> Work task
Which of the lines below contain the string "with"? Pull each one out of the data.

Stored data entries
•••

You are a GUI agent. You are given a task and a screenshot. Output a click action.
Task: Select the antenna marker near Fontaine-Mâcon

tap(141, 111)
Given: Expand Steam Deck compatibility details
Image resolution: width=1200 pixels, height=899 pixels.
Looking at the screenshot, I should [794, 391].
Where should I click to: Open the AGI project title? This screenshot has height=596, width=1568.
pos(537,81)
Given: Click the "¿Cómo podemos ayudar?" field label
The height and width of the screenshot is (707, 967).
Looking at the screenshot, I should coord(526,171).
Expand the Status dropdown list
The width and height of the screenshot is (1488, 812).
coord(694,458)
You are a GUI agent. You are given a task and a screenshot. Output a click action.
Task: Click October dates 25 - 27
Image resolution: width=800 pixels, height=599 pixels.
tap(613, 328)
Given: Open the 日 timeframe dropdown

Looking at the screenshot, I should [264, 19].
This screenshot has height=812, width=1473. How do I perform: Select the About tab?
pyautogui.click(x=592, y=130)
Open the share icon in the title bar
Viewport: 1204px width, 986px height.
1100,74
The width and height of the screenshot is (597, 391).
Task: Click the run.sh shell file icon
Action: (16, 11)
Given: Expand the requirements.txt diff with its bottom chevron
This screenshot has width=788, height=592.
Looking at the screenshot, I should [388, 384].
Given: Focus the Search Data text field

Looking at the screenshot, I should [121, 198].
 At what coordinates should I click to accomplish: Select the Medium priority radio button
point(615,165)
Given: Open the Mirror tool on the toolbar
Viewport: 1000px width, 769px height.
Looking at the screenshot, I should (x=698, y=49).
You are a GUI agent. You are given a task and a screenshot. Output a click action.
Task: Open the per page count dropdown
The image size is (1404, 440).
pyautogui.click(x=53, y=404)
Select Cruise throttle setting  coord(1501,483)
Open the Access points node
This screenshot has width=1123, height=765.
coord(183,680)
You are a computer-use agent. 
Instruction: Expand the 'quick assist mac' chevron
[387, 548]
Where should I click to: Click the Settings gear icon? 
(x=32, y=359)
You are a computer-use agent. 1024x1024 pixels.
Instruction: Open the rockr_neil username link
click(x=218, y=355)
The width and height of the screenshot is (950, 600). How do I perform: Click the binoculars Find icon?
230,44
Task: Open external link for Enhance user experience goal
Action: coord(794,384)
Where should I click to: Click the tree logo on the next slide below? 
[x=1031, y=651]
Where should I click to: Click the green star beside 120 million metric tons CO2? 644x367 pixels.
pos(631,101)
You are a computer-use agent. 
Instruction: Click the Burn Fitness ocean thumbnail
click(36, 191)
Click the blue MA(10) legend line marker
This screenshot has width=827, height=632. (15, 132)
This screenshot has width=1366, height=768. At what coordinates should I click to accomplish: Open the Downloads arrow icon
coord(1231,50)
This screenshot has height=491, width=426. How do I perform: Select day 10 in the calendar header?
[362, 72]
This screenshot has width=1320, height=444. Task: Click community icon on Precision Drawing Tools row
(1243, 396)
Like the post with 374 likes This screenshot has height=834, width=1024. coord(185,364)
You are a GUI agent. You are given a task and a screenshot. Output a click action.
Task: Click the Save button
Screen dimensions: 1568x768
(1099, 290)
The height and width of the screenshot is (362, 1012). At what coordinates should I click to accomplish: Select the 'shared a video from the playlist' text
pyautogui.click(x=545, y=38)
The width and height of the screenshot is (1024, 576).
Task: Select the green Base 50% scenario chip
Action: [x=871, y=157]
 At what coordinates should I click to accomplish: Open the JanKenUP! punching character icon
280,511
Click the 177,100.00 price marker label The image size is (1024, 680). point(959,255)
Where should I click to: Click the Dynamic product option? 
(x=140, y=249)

•••

> Solution to this task
Given: Expand the requirements.txt diff with its bottom chevron
Like the post with 374 likes This screenshot has height=834, width=1024. coord(185,364)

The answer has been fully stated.